While we’re at it, can we please talk about alpha males in romance? Writers have acknowledged that the appeal of alpha males on paper depends on how they are written in the first place; as an author I know recently put it, the difference between book boyfriends and real-life men is that we can literally read our book boyfriends’ thoughts on the written page. Some men don’t get the memo on this (again, consent and everything) but there are men who read, and do, and use the words as a jumping point to becoming a better partner, even if it means growling in bed from time to time. If you want to ask me, however, I can say that some women do find happiness in awkward but kind men who are as mushy as marshmallows on the inside, so that’s that.
And if we’re talking about the men, we should also bring up positive female relationships as well. This is one of the toughest things for me to write about; most of time, the women in my stories talk about men, and when they don’t they talk about career issues and job anxiety. I’ll admit that this has been tough on me because of how I deal with my own real-life friendships, but I want to work on this, and I want to see more of this in other people’s books as well, because how are we going to achieve sisterhood if we can’t see the bond for ourselves?
Then there’s the elephant in the room: sex.

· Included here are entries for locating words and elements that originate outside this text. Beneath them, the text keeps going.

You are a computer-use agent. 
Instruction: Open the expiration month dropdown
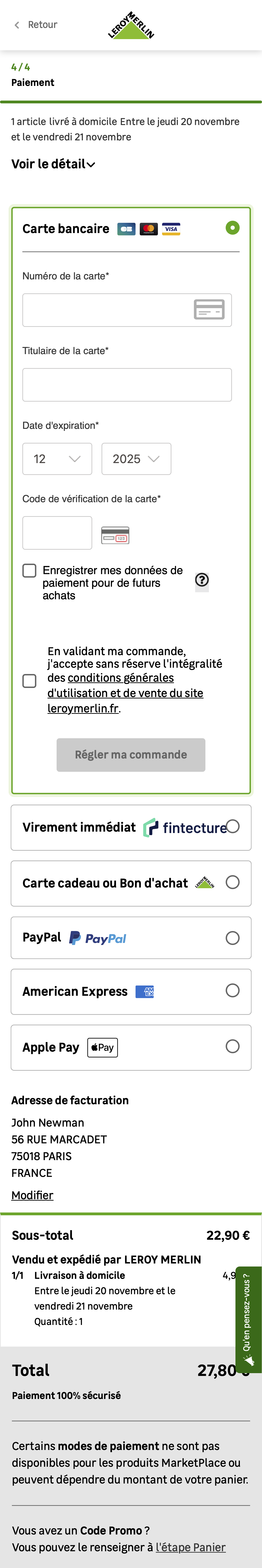pyautogui.click(x=57, y=459)
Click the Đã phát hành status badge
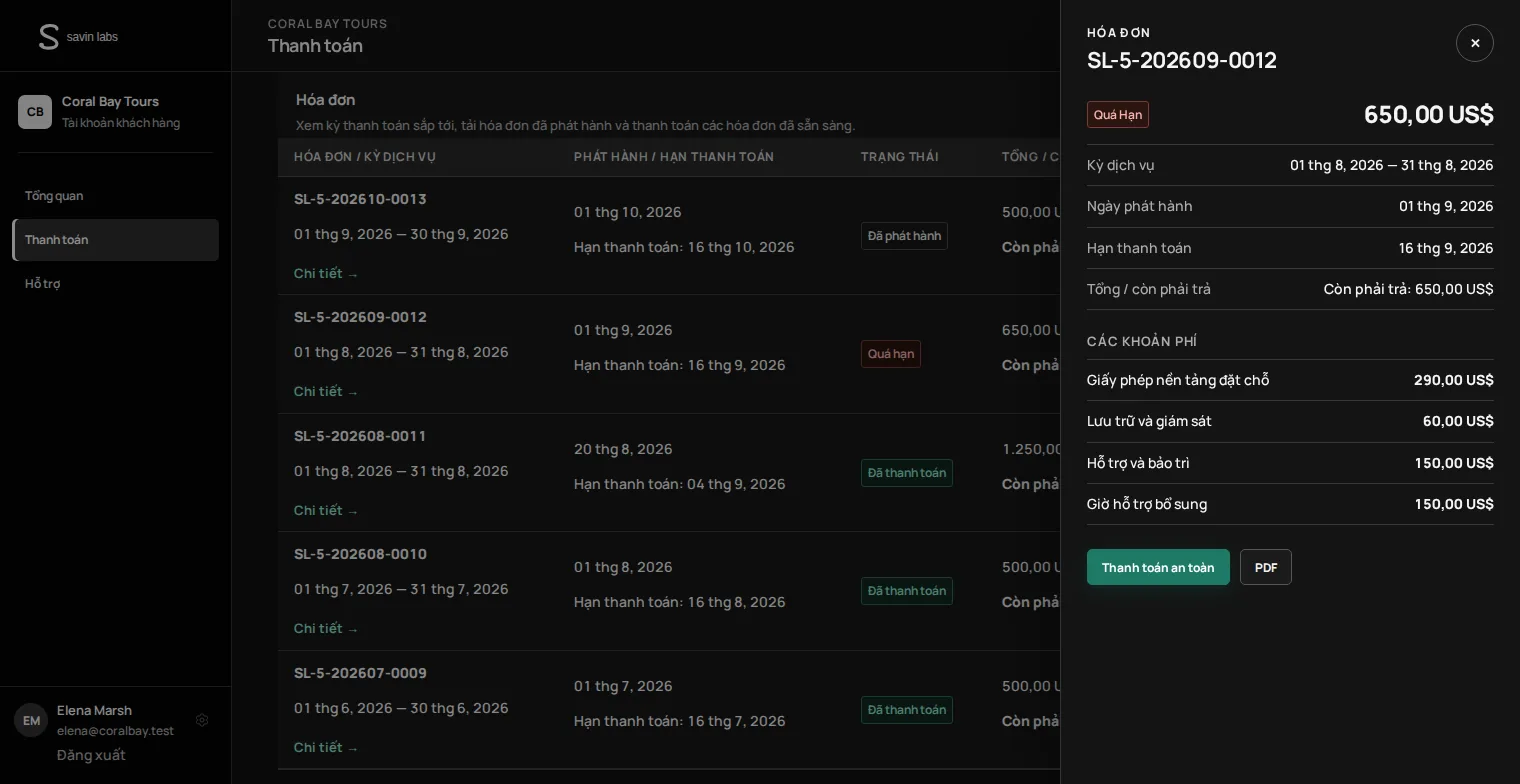1520x784 pixels. 904,236
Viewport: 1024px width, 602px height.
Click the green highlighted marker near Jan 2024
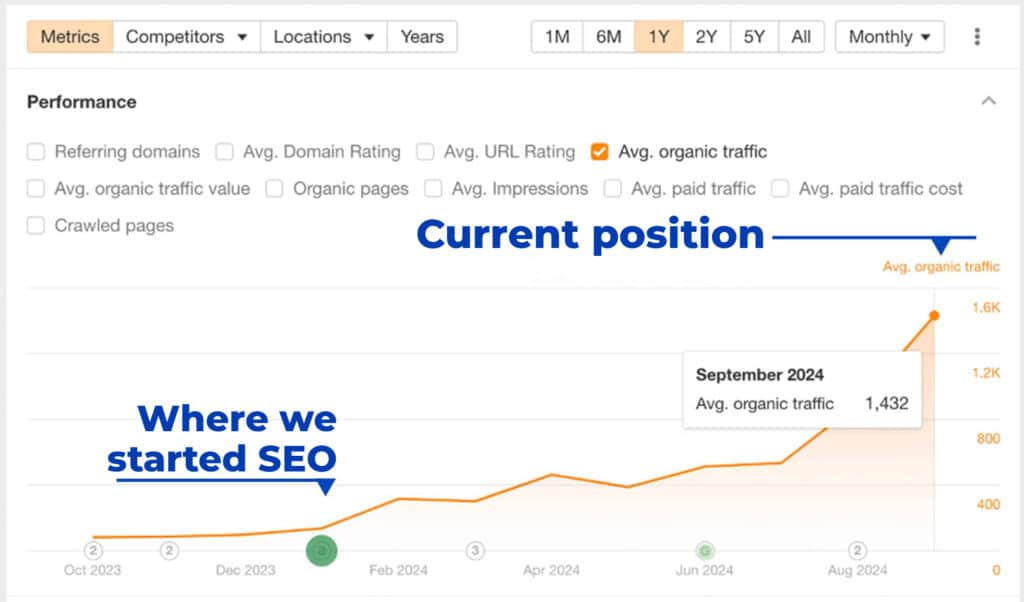(321, 550)
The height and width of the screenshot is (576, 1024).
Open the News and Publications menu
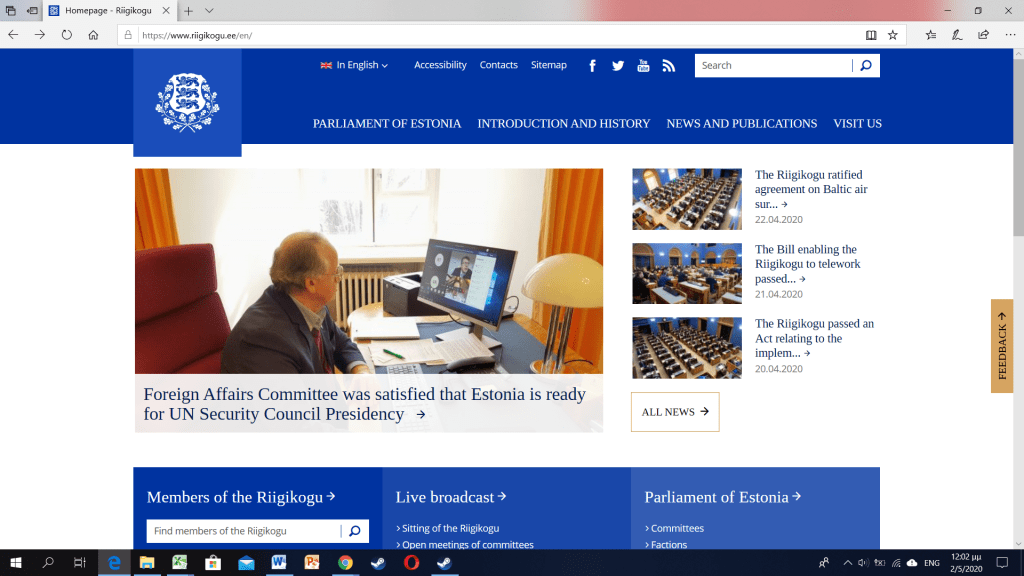(741, 124)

In an article for cosmopolitan.com, Andie J. Christopher wrote about the reckoning that she faced as a romance author in the light of #MeToo and the full spectrum of piggish behavior from men. “I’m not letting women down with too-high expectations,” she writes. “I’m showing what I wish we, myself included, had been demanding all along.” And that’s true, because I think it’s about time we started cross-examining why we have sex with the people that we do. As cute as it is to have a scene with bad sex in any of our books—sometimes delivered tongue-in-cheek, as if to say, “Ha ha, they’re just like us!”—there’s also something condescending about it; there’s that implication that if these likable people can’t get it together, then you might as well take what you’ve given and accept it as the status quo. Don’t get me wrong: not everything can be cured by life-changing sex. But this is another case of not knowing what to ask for if we don’t see how it works for ourselves, and I think we should contribute to the conversation of why we want what we want.

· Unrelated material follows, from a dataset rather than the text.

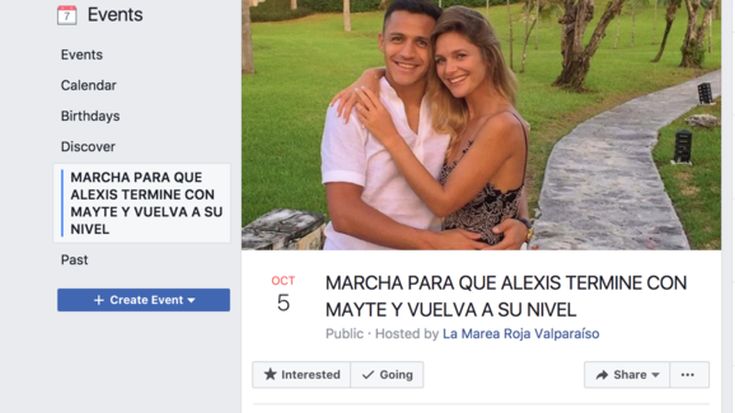Open La Marea Roja Valparaíso host link
This screenshot has height=413, width=735.
pos(521,334)
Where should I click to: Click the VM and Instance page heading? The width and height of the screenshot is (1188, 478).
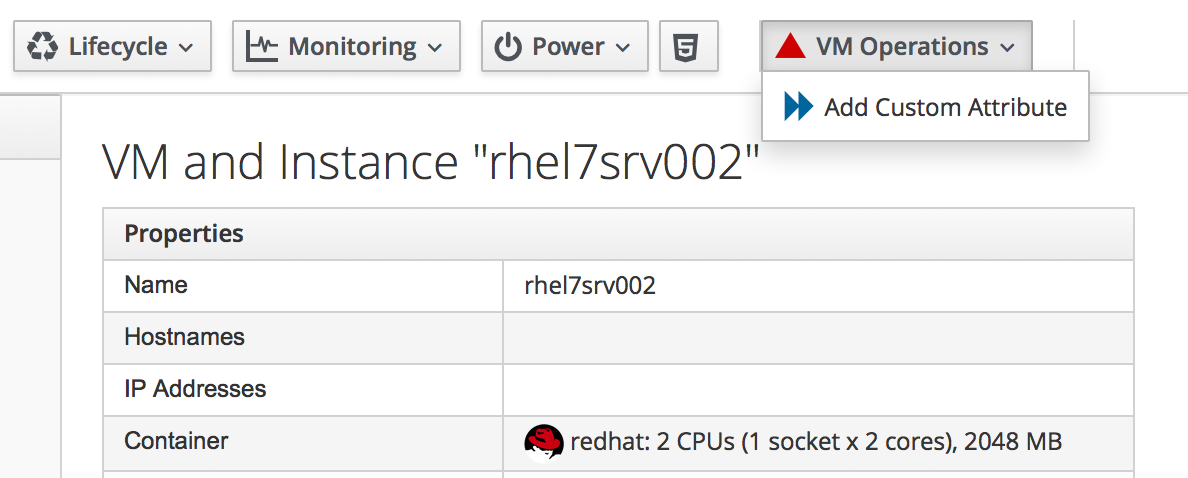coord(431,163)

But most of all, let’s write about joy—our joy. Exquisite suffering has its time and place, but for women like us in the Philippines, we don’t get to really think about how we don’t see ourselves falling in love and being happy. It doesn’t diminish the problems of the world to write something where your main characters fall in love and ride off into the sunset, but if it means seeing people with our faces and our experiences on the written page, then so be it.
All I’m saying is that everything we do is not “just writing.” We’re writing the books that we want to read ourselves, and we’re sharing it with people who think they’re not seeing themselves in other books. The world may be on fire right now, but we will not cower under our couches for too long. It’s about damn time.